George Anastaplo '51 Remembers Justice Black

From the Loyola University Chicago Law Journal:

It has been reported that Justice Black’s first impressions of my Illinois bar admission case were not favorable. Not that he would ever have supported my exclusion from the practice of law (once I had refused to answer questions about political affiliations after I had presumed to endorse the Right of Revolution invoked by the Declaration of Independence), but he was not initially inclined to offer more than his vote in dissent. He had been worn out, it is believed, by repeated futile efforts to counter Cold War passions.

Besides, he is said to have observed (perhaps to one of his law clerks) that “Anastaplo was too stubborn for his own good.” It can be wondered, therefore, what moved him to the extent he eventually was by my circumstances? His colleague, Justice William J. Brennan, Jr., is said to have told him (upon reading his 1961 dissenting opinion in my case), “You have immortalized George Anastaplo.”

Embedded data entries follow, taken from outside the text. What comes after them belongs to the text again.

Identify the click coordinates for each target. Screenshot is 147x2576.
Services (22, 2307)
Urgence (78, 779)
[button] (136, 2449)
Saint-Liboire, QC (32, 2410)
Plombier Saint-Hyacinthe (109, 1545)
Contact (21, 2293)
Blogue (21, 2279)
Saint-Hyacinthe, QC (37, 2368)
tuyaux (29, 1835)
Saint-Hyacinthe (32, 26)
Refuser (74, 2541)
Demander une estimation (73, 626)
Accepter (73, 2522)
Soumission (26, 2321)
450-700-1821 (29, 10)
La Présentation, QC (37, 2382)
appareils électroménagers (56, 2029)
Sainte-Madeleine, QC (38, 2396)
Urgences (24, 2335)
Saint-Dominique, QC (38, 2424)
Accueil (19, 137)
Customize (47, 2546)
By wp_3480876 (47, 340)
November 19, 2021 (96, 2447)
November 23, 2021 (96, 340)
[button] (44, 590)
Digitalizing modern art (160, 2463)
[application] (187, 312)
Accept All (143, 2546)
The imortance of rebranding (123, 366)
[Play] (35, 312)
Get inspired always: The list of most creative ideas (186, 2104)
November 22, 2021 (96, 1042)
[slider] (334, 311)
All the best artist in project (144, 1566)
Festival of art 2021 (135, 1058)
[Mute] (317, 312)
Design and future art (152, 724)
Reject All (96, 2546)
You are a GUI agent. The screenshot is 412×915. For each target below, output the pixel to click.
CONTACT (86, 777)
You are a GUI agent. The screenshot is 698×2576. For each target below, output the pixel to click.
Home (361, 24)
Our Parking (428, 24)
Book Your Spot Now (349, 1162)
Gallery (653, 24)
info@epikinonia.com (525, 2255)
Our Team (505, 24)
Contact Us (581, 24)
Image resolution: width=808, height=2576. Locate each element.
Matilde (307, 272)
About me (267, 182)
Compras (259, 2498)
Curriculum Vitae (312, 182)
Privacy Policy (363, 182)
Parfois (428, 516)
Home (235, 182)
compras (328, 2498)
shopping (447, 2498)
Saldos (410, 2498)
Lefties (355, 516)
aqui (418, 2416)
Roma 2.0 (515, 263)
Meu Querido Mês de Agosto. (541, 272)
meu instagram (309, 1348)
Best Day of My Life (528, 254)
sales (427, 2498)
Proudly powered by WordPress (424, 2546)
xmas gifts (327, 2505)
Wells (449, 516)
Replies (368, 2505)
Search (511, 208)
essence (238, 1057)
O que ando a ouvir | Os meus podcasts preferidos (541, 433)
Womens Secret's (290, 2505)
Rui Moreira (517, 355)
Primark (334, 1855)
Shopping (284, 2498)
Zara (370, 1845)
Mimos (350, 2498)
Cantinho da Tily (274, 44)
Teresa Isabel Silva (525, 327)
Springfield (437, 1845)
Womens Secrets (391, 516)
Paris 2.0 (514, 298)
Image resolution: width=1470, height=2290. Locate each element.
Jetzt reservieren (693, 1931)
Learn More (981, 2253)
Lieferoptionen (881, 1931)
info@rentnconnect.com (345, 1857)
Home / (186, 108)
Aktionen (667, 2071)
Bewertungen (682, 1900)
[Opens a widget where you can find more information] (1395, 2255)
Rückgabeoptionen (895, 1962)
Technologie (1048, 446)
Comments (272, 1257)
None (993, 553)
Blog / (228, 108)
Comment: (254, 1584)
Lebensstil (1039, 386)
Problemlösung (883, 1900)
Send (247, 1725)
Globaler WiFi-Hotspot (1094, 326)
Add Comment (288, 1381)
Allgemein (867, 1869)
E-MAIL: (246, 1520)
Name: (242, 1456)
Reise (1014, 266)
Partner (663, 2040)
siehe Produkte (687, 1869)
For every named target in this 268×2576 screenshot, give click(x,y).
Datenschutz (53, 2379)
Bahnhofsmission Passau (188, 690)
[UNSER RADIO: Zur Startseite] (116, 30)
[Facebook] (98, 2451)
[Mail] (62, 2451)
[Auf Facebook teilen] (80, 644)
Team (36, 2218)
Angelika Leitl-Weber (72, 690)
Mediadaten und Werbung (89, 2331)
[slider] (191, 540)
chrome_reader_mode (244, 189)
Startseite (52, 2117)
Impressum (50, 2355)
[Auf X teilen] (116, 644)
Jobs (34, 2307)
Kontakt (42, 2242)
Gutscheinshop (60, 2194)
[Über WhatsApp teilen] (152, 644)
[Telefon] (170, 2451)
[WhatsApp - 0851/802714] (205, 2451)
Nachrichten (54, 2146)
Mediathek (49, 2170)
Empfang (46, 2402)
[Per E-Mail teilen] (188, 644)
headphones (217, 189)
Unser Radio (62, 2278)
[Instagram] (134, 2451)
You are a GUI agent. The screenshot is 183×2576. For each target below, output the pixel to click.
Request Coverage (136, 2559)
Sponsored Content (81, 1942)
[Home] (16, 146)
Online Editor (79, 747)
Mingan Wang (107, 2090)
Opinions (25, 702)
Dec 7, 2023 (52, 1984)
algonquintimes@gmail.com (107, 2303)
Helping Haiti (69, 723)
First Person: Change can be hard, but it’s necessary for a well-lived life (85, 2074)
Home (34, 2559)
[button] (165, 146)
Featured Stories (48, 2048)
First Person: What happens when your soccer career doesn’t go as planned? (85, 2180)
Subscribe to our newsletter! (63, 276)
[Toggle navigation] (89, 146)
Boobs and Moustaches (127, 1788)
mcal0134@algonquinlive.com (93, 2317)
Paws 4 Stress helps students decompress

Henry Kalven, Jr., who was one of the few members of my University of Chicago Law School faculty to support my position, included this comment on my case in his treatise, A Worthy Tradition: Freedom of Speech in America:

In the end, what is moving about Justice Black’s dissent is its special generosity toward Anastaplo personally. He comes very close to embodying Black’s idea of what a lawyer should be. Black quotes at length and with evident approval Anastaplo’s statements to the committee about the proper role of the bar in American democracy. Black sees him as rejected in reality because he believed too much in the principles of the Declaration of Independence. His final praise is put ironically: “The very most that fairly can be said against Anastaplo’s position in this entire matter is that he took too much of the responsibility of preserving that freedom upon himself.” Thanks to the dissent of Justice Black, the Anastaplo case has in a very real sense a happy ending, although Anastaplo is still not a member of the Illinois bar. He earns the distinctive reward of being enshrined in the pages of the United States Reports in a living opinion by one of the most cherished of justices.